- [READING PASSAGE]
┏━━
First of all, sorry for possible spelling mistakes. English is not my mother tongue.
Problem is my young wife's weight (about 76 pounds, height 5.41 f, age - 22). Yes, when we started dating and got married (in marrage for 2 years), she had the same shape, but at that moment, i somehow didnt really care about it - dont know maybe i was too crazy in love, liked her personality a lot - but now i care. I noticed that i look at other women too much (not thin but in healthy shape), even on the net.
I tried to encourage her to do sports (i myself work out), to diet, not offending her, not hurting, without using: "go lose weight, you cow" or something, no. I dont tell her this straight, cuz dont want to hurt, to make her feel that i dont love her cuz I do love - she is a great person, very kind, smart, funny, caring but doesn like to move and likes to eat (i would not say that she eats much, though). I think this affects her, too, cuz she is embarrassed of her body, cant relax when having sex, hiding her belly, All this causes seldom sex (once in a week), me not wanting to go out with her and so on. I can see she wants to lose weight but does have will power to do it or just lazy. Can see though she loves me. What can i do? It cant go on forever. Or maybe i just dont love her anymore?


----------



## Catherine602 (Oct 14, 2010)

There is creditable scientific data that shows that if you have a diet low in starch, weight loss can be effortless. I follow the diet and do not feel as if I am dieting its just a way of life for me. It is simple and easy to follow. May I suggest this book "Glycemic Load Diet" by Thompson, MD.

I think you should read it and have her read it. You must really talk to her honestly about this. Let her know in the kindest terms how you feel and introduce the low glycemic diet as a remedy. She should know that her weight threatens the stability of the marriage. 

Your feelings are not shallow, in case you think that, it's a fact of life. You love you wife enough to want to avoid destabilizing your marriage and that is what any loving spouse would do. You can love someone and lose sexual attraction for them due to weight. I hope you and your wife are successful.


----------



## rome2012 (Sep 10, 2010)

76 lbs ??? Or do you mean kg ???


----------



## pinkprincess (Jun 10, 2008)

This is alwas such a tricky subject for husbands to bring up with thier wives as the conversation can go one of two ways, she could either thank you and take your advise, encouragement and support, or she could completly flip out and take it as a personal attack on her which can have very bad effects on self esteem for a woman bringing about the issues you touched on to do with lack of sex, lack of confidence and your feelings you speak of.

I am interested in what both of your regular diet includes, one way you could help to get the ball rolling is to take charge of the food that you both eat, get rid of things in the house that are un healthy and stock the cubourds with healthy food you will both eat, you can then cook the meals at night but make them interesrting so that it makes her want to eat it..
┗━━
- [DATASET EXTRACT]
┏━━
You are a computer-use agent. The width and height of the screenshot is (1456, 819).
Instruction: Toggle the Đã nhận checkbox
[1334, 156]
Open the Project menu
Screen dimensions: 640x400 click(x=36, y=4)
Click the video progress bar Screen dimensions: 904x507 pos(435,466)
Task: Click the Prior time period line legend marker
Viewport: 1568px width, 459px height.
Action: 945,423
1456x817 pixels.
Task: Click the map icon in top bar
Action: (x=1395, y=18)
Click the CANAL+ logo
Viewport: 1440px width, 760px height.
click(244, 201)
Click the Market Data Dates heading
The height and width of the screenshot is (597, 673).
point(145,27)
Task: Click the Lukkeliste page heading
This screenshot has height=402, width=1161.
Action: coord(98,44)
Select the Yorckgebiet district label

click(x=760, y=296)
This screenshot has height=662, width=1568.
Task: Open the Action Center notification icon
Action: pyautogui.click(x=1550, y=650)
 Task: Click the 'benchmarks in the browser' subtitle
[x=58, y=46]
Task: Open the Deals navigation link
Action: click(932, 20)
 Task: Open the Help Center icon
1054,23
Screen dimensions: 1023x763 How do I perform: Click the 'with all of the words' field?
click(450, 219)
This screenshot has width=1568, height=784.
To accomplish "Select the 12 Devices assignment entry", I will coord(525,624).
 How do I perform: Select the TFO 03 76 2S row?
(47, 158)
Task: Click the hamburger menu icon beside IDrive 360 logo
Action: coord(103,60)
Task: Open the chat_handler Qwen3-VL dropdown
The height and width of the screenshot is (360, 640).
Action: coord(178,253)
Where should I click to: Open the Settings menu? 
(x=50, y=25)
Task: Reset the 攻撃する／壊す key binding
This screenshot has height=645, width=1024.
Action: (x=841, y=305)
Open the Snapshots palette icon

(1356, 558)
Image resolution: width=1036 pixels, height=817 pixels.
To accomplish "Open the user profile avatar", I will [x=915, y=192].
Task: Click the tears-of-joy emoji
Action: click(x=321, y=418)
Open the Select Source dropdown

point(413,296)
┗━━
- [OBJECTIVES]
• A. Does each statement below agree with the forum thread on a wife's weight? For each one, answer yes or no and quote the words from the thread that decide it.
(i) The original poster says his wife eats a great deal.
(ii) Catherine602 recommends a book called "Glycemic Load Diet."
(iii) rome2012 asks whether the weight figure is meant in kilograms.
• B. In the forum thread on a wife's weight, find the part that opens with the words containing "## rome2012 (Sep" and closes with "you speak of.". Write that part out again, replacing "tricky subject" with "delicate topic".
The records aren't needed for anything here.

- [ANSWERS FOR THE EXERCISE]
• A.
(i) No. "i would not say that she eats much, though"
(ii) Yes. "May I suggest this book "Glycemic Load Diet" by Thompson, MD."
(iii) Yes. "76 lbs ??? Or do you mean kg ???"

• B.
## rome2012 (Sep 10, 2010)

76 lbs ??? Or do you mean kg ???


----------



## pinkprincess (Jun 10, 2008)

This is alwas such a delicate topic for husbands to bring up with thier wives as the conversation can go one of two ways, she could either thank you and take your advise, encouragement and support, or she could completly flip out and take it as a personal attack on her which can have very bad effects on self esteem for a woman bringing about the issues you touched on to do with lack of sex, lack of confidence and your feelings you speak of.